*** Data supplied ***

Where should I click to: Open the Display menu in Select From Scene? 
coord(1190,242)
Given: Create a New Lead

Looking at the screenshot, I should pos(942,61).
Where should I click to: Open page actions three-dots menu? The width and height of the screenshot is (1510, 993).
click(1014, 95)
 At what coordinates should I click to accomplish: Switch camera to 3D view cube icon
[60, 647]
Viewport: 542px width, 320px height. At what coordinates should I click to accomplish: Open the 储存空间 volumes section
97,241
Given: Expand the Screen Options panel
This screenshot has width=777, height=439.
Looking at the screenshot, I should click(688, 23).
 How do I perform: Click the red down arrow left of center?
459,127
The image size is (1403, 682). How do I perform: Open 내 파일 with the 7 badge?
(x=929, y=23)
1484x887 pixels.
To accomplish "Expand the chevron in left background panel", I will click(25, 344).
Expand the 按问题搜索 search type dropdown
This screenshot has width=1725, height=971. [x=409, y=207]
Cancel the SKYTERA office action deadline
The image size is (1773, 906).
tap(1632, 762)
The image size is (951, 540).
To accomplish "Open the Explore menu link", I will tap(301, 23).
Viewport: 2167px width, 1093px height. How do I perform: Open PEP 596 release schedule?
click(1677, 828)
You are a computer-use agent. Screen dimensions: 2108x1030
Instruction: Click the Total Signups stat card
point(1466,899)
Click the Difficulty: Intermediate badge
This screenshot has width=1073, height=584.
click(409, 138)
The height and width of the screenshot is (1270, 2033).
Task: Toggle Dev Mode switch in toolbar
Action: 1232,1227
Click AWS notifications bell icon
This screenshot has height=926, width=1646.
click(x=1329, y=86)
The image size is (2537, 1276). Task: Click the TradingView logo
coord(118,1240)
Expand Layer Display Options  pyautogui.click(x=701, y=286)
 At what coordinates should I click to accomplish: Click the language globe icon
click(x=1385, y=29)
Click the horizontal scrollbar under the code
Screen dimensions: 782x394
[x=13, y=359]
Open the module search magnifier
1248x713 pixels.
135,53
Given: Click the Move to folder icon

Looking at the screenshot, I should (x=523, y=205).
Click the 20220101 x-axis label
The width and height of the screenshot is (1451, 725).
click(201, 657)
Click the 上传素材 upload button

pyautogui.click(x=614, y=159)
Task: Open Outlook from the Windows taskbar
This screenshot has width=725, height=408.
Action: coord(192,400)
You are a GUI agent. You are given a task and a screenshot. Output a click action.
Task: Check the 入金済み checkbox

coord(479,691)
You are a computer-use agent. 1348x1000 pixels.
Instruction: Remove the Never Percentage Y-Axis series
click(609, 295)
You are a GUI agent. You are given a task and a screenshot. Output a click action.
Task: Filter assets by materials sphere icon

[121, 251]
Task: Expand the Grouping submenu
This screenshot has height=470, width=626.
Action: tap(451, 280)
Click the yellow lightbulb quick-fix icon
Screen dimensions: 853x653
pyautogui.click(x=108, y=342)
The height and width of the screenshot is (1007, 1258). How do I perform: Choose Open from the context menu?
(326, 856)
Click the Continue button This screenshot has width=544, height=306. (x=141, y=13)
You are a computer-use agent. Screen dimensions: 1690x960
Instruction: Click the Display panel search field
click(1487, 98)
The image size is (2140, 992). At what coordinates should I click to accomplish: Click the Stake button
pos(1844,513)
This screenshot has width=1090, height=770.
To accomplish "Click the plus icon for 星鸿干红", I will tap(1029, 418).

*** End of Data supplied ***

(Work instructions): Keep every word the same and copy out all of the entries.

(Answer):
Where should I click to: Open the Display menu in Select From Scene? 
coord(1190,242)
Given: Create a New Lead

Looking at the screenshot, I should pos(942,61).
Where should I click to: Open page actions three-dots menu? The width and height of the screenshot is (1510, 993).
click(1014, 95)
 At what coordinates should I click to accomplish: Switch camera to 3D view cube icon
[60, 647]
Viewport: 542px width, 320px height. At what coordinates should I click to accomplish: Open the 储存空间 volumes section
97,241
Given: Expand the Screen Options panel
This screenshot has width=777, height=439.
Looking at the screenshot, I should click(688, 23).
 How do I perform: Click the red down arrow left of center?
459,127
The image size is (1403, 682). How do I perform: Open 내 파일 with the 7 badge?
(x=929, y=23)
1484x887 pixels.
To accomplish "Expand the chevron in left background panel", I will click(25, 344).
Expand the 按问题搜索 search type dropdown
This screenshot has width=1725, height=971. [x=409, y=207]
Cancel the SKYTERA office action deadline
The image size is (1773, 906).
tap(1632, 762)
The image size is (951, 540).
To accomplish "Open the Explore menu link", I will tap(301, 23).
Viewport: 2167px width, 1093px height. How do I perform: Open PEP 596 release schedule?
click(1677, 828)
You are a computer-use agent. Screen dimensions: 2108x1030
Instruction: Click the Total Signups stat card
point(1466,899)
Click the Difficulty: Intermediate badge
This screenshot has width=1073, height=584.
click(409, 138)
The height and width of the screenshot is (1270, 2033).
Task: Toggle Dev Mode switch in toolbar
Action: 1232,1227
Click AWS notifications bell icon
This screenshot has height=926, width=1646.
click(x=1329, y=86)
The image size is (2537, 1276). Task: Click the TradingView logo
coord(118,1240)
Expand Layer Display Options  pyautogui.click(x=701, y=286)
 At what coordinates should I click to accomplish: Click the language globe icon
click(x=1385, y=29)
Click the horizontal scrollbar under the code
Screen dimensions: 782x394
[x=13, y=359]
Open the module search magnifier
1248x713 pixels.
135,53
Given: Click the Move to folder icon

Looking at the screenshot, I should (x=523, y=205).
Click the 20220101 x-axis label
The width and height of the screenshot is (1451, 725).
click(201, 657)
Click the 上传素材 upload button

pyautogui.click(x=614, y=159)
Task: Open Outlook from the Windows taskbar
This screenshot has width=725, height=408.
Action: coord(192,400)
You are a GUI agent. You are given a task and a screenshot. Output a click action.
Task: Check the 入金済み checkbox

coord(479,691)
You are a computer-use agent. 1348x1000 pixels.
Instruction: Remove the Never Percentage Y-Axis series
click(609, 295)
You are a GUI agent. You are given a task and a screenshot. Output a click action.
Task: Filter assets by materials sphere icon

[121, 251]
Task: Expand the Grouping submenu
This screenshot has height=470, width=626.
Action: tap(451, 280)
Click the yellow lightbulb quick-fix icon
Screen dimensions: 853x653
pyautogui.click(x=108, y=342)
The height and width of the screenshot is (1007, 1258). How do I perform: Choose Open from the context menu?
(326, 856)
Click the Continue button This screenshot has width=544, height=306. (x=141, y=13)
You are a computer-use agent. Screen dimensions: 1690x960
Instruction: Click the Display panel search field
click(1487, 98)
The image size is (2140, 992). At what coordinates should I click to accomplish: Click the Stake button
pos(1844,513)
This screenshot has width=1090, height=770.
To accomplish "Click the plus icon for 星鸿干红", I will tap(1029, 418).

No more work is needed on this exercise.